Secondly, you have the problem that treatments and therapies that do actually rigorously check their efficacy are dismissed on the basis of their historical ‘alternative’ associations. You’ll be unsurprised to hear that hypnosis is one of those. But that’s what irks me – most therapies and therapists labelled as ‘alternative’ have little or no hard evidence for their efficacy and are quite rightly dismissed by the established healthcare system. Hypnosis, however, has a wide variety of good quality evidence. In fact, it can actually do something as useful and valuable as making lumbar punctures less painful for child cancer patients. But it doesn’t get the recognition or the use that the evidence deserves because it is lumped in with a lot of ‘alternative’ treatments that are generally unproven and untested.

Thirdly, however, you have the grisly problem of the belief that medication is the solution to everything. In many ways, the problem with this attitude is beautifully elucidated by Violent Acres. Feelings of depression, anxiety and misery are not just problems of brain chemistry. They can be indicators that a person’s life isn’t meeting their basic needs. The solutions to that problem are both personal and social.

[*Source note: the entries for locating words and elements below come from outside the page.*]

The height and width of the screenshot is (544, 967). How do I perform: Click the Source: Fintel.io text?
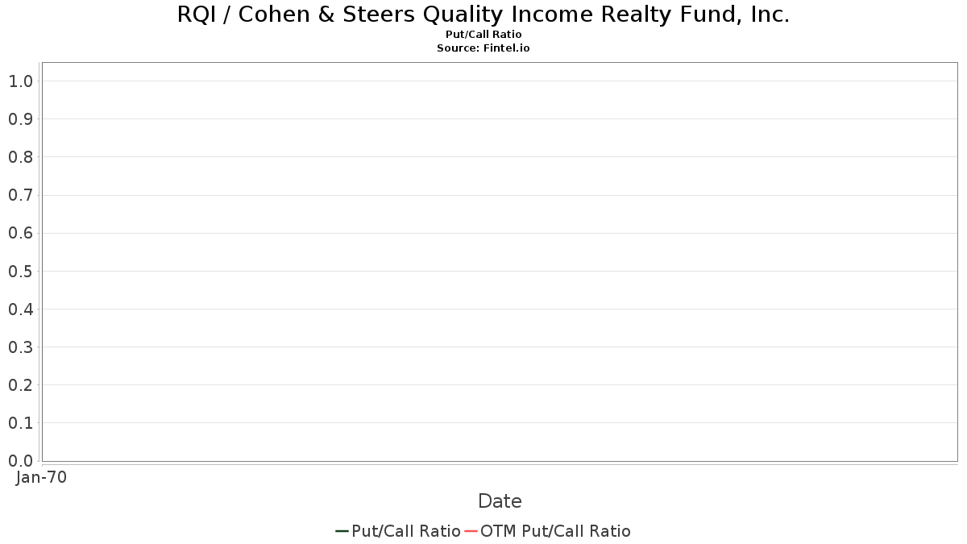(484, 48)
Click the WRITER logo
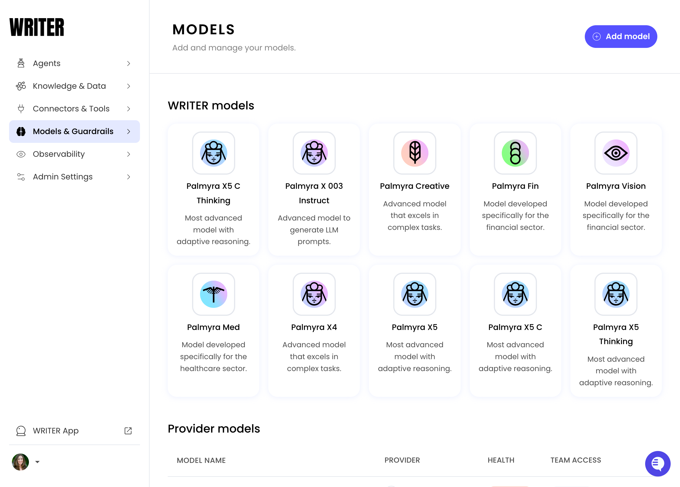 click(37, 27)
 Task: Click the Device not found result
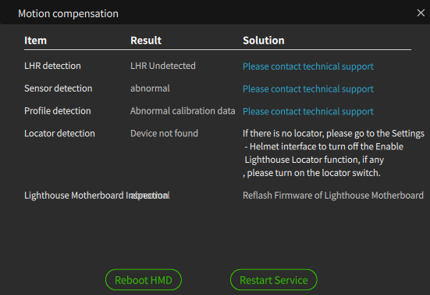(164, 133)
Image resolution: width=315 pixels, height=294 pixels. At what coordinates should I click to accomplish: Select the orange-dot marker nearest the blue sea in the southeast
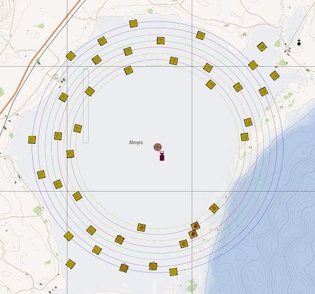point(214,208)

As an example, consider how happy you would be if the circumstances of your life caused you to regularly question whether you had value as a human being. Now consider many of the messages that advertising sends to people about their value, or the messages that the fashion industry sends to women about theirs. These problems are not going to be solved by drugs – they’re going to be solved by organising society in a way that better recognises the intrinsically equal worth and value of human life.

This, of course, is not a new idea. A bunch of guys were kicking it around nearly three hundred years ago now. You know, ‘We hold these truths to be self-evident, that all men are created equal…’, all that good stuff.

So, please, let’s not talk about ‘conventional’ and ‘alternative’. Let’s get on with talking about ‘effective’ and ‘ineffective’, and then making the most effective treatments we can find available to the largest number of people as quickly as possible.